Sekretarz generalny NATO Jens Stoltenberg ostrzegł, że Rosjanie i separatyści wzmacniają swoje siły na wschodzie Ukrainy, co umożliwi im "przeprowadzenie nowych ataków" w krótkim czasie.
- W minionych tygodniach i miesiącach obserwowaliśmy bezustanne wsparcie Rosji udzielane separatystom, w postaci ciężkiego uzbrojenia, artylerii, zaawansowanych systemów broni przeciwlotniczej, szkoleń, ale także ludzi - mówił Stoltenberg.
Aktywność na granicy
Podkreślił, że aktywność rosyjska jest wzmocniona zarówno "na granicy między Rosją a Ukrainą, jak i na wschodzie Ukrainy wraz z regularnym napływem sprzętu, czołgów, artylerii i amunicji".
- Oczywiście nikt nie może powiedzieć, jakie (separatyści) mają intencje - dodał.

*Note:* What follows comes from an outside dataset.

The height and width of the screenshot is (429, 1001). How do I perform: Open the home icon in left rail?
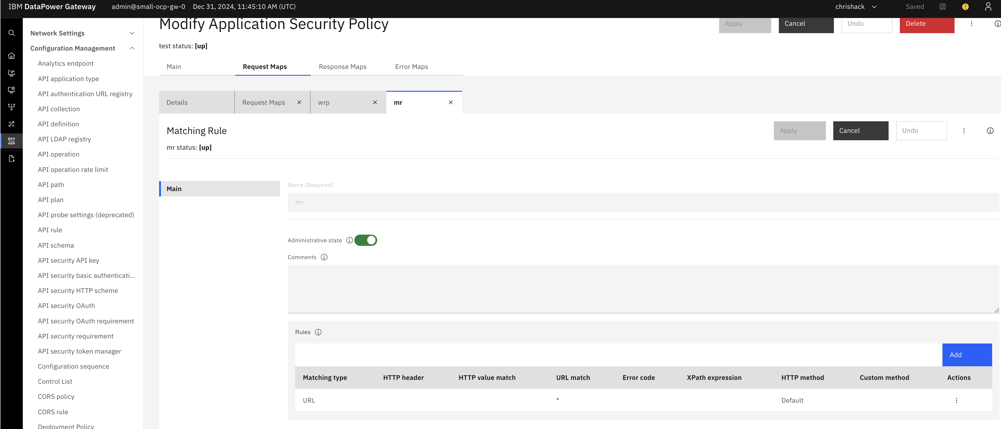[12, 56]
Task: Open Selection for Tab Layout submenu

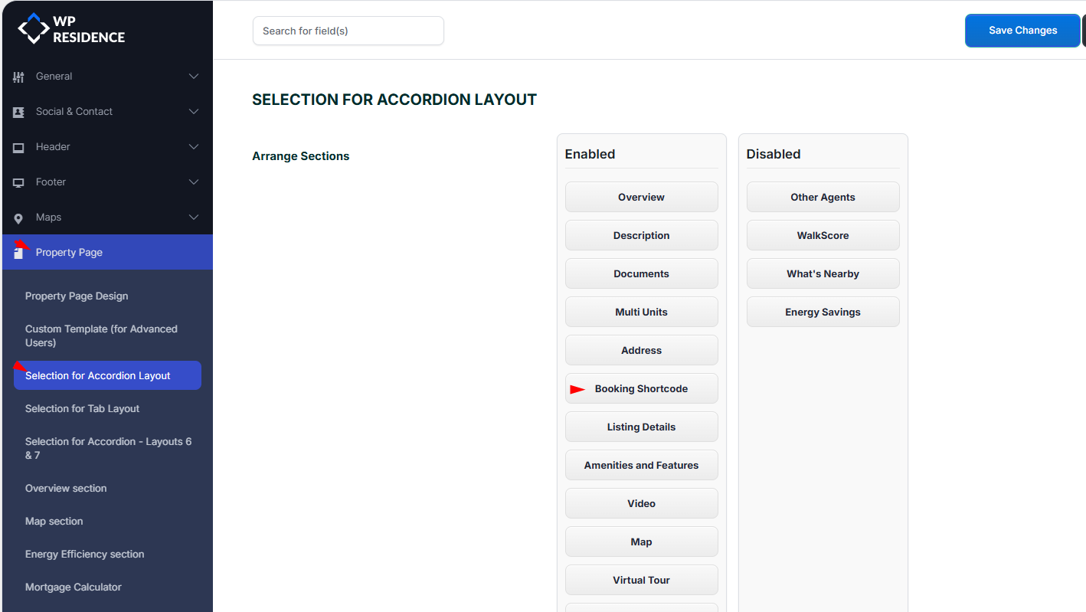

- Apelujemy do Rosji o wycofanie wsparcia dla separatystów, stanowiącego naruszenie porozumień z Mińska, podpisanych w lutym i przewidujących zawieszenie broni - zaznaczył szef NATO. Wezwał także Rosję do "respektowania granicy" i "wykorzystania swojego wpływu na separatystów, aby skłonić ich do przestrzegania porozumień mińskich".
Kolejna sekwencja działań
Amerykański minister obrony Ashton Carter w ubiegłym tygodniu twierdził, że separatyści, którzy okupują Donieck i Ługańsk, "przygotowują się na kolejną sekwencję działań militarnych sprzecznych z porozumieniami z Mińska".
Mimo formalnie obowiązującego rozejmu na wschodzie Ukrainy nadal sporadycznie dochodzi tam do działań zbrojnych. Od kwietnia 2014 roku zginęło tam ponad 6,2 tys. ludzi.